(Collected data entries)
++++++

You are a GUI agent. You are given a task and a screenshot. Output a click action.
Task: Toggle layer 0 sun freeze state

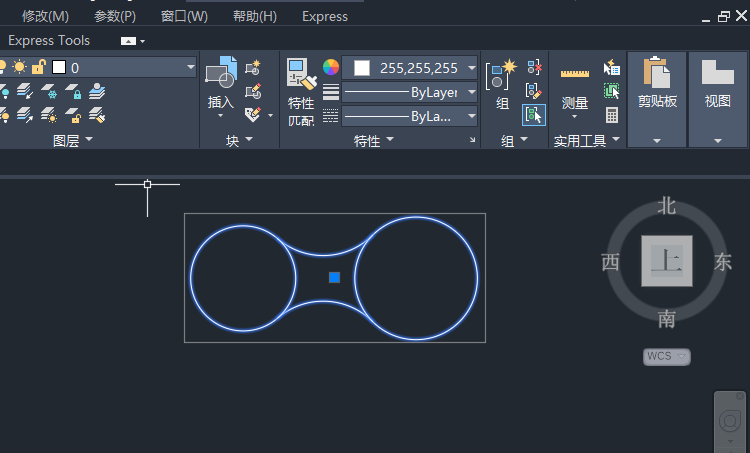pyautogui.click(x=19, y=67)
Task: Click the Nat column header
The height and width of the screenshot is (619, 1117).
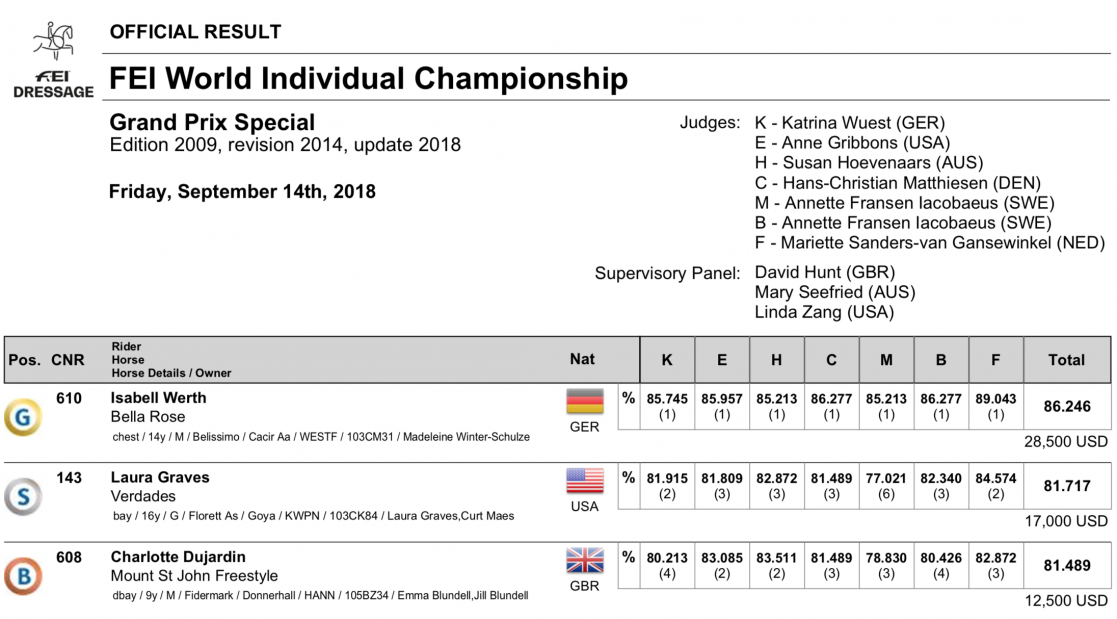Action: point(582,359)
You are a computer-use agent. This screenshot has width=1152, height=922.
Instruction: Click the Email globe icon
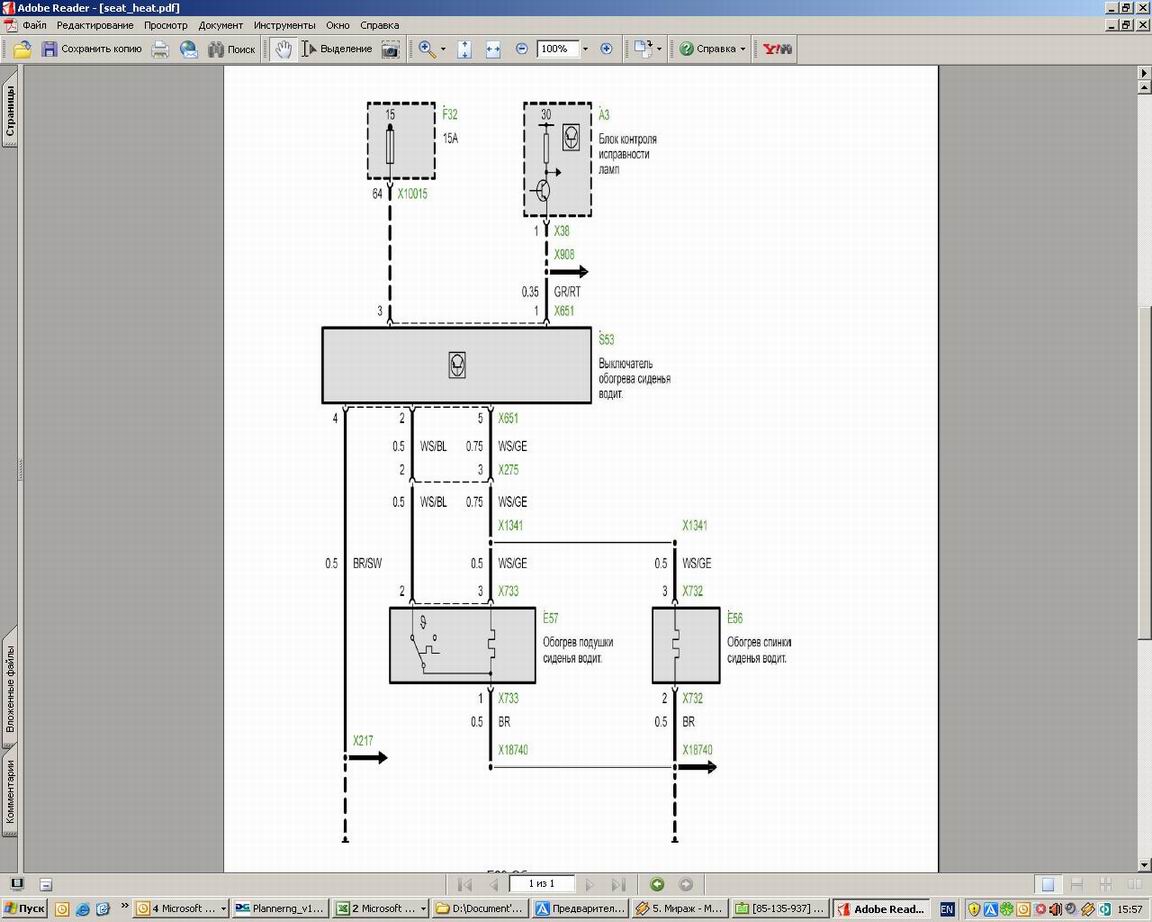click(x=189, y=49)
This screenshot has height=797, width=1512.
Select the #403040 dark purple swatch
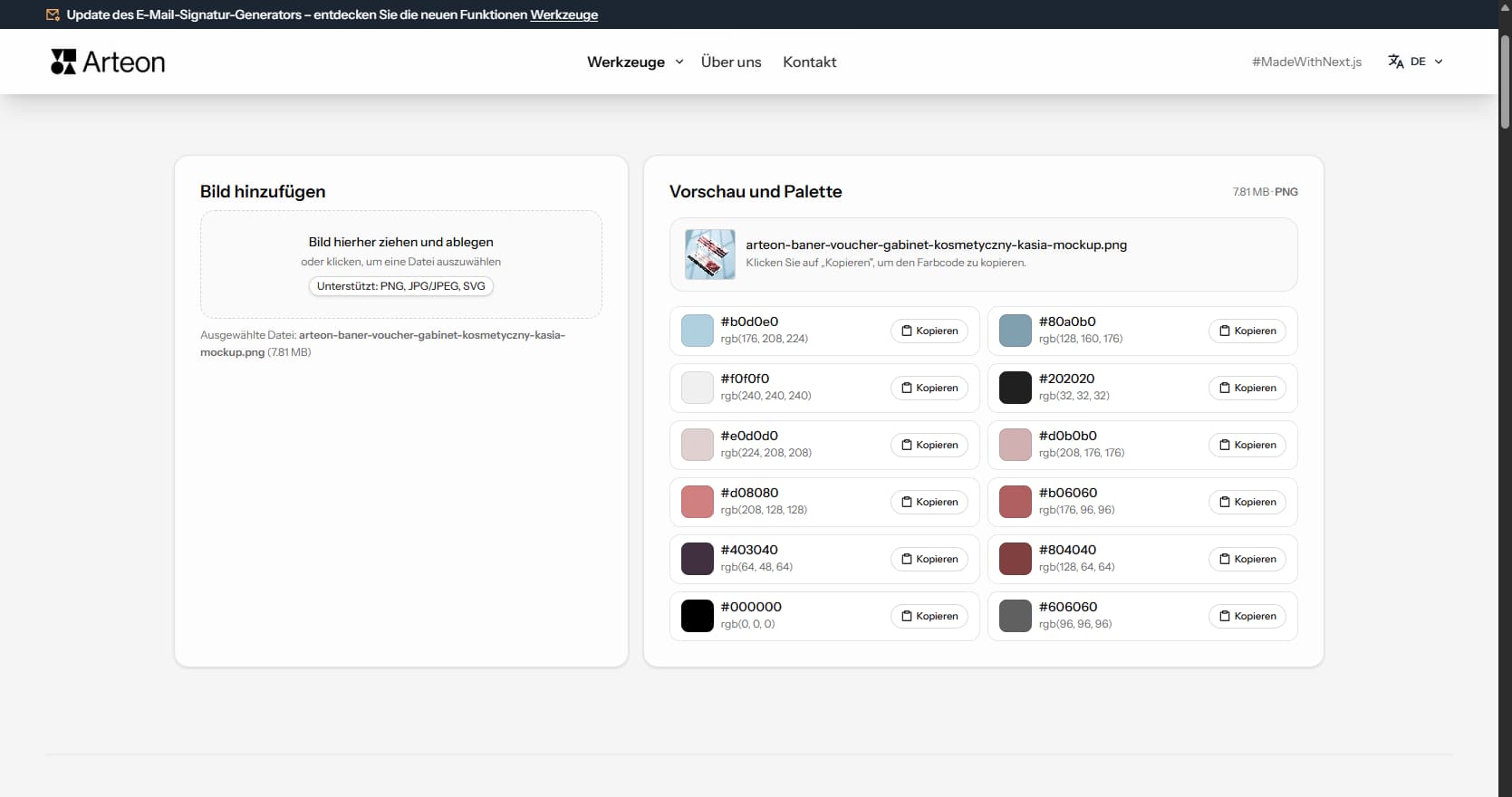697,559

++++++

Please find each line in the records above that holds the word "This", and copy it.

You are a computer-use agent. This screenshot has width=1152, height=922.
This screenshot has height=797, width=1512.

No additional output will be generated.